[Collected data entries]
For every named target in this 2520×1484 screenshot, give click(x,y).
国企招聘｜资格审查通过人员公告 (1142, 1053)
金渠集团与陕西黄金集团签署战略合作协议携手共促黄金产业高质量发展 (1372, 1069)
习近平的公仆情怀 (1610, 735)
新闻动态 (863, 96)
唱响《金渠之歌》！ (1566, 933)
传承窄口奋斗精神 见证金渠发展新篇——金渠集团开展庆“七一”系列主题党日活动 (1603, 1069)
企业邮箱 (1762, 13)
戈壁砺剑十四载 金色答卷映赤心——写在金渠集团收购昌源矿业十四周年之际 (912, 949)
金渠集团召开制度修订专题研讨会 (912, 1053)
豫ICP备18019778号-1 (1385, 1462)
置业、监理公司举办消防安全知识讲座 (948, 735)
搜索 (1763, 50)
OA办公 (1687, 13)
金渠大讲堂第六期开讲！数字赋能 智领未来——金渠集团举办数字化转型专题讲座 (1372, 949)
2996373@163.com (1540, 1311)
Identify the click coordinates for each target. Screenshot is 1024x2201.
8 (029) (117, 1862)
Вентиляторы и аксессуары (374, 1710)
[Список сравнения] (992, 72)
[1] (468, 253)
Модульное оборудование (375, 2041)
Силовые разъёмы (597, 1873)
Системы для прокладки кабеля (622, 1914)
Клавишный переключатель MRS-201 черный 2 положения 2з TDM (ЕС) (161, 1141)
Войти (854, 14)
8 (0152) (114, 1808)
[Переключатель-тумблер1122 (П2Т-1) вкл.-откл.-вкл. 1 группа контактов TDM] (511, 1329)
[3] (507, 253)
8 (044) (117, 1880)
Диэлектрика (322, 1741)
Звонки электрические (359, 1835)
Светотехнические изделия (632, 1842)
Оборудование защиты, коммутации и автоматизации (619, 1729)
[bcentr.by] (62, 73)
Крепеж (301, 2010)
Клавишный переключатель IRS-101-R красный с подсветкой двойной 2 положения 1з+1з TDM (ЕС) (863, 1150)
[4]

### DESCRIPTION OF THE TASK
Quote each line of the data above exactly as written.

### RESULT OF THE EXERCISE
For every named target in this 2520×1484 screenshot, give click(x,y).
国企招聘｜资格审查通过人员公告 (1142, 1053)
金渠集团与陕西黄金集团签署战略合作协议携手共促黄金产业高质量发展 (1372, 1069)
习近平的公仆情怀 (1610, 735)
新闻动态 (863, 96)
唱响《金渠之歌》！ (1566, 933)
传承窄口奋斗精神 见证金渠发展新篇——金渠集团开展庆“七一”系列主题党日活动 (1603, 1069)
企业邮箱 (1762, 13)
戈壁砺剑十四载 金色答卷映赤心——写在金渠集团收购昌源矿业十四周年之际 (912, 949)
金渠集团召开制度修订专题研讨会 (912, 1053)
豫ICP备18019778号-1 (1385, 1462)
置业、监理公司举办消防安全知识讲座 (948, 735)
搜索 (1763, 50)
OA办公 (1687, 13)
金渠大讲堂第六期开讲！数字赋能 智领未来——金渠集团举办数字化转型专题讲座 (1372, 949)
2996373@163.com (1540, 1311)
Identify the click coordinates for each target. Screenshot is 1024x2201.
8 (029) (117, 1862)
Вентиляторы и аксессуары (374, 1710)
[Список сравнения] (992, 72)
[1] (468, 253)
Модульное оборудование (375, 2041)
Силовые разъёмы (597, 1873)
Системы для прокладки кабеля (622, 1914)
Клавишный переключатель MRS-201 черный 2 положения 2з TDM (ЕС) (161, 1141)
Войти (854, 14)
8 (0152) (114, 1808)
[Переключатель-тумблер1122 (П2Т-1) вкл.-откл.-вкл. 1 группа контактов TDM] (511, 1329)
[3] (507, 253)
8 (044) (117, 1880)
Диэлектрика (322, 1741)
Звонки электрические (359, 1835)
Светотехнические изделия (632, 1842)
Оборудование защиты, коммутации и автоматизации (619, 1729)
[bcentr.by] (62, 73)
Крепеж (301, 2010)
Клавишный переключатель IRS-101-R красный с подсветкой двойной 2 положения 1з+1з TDM (ЕС) (863, 1150)
[4]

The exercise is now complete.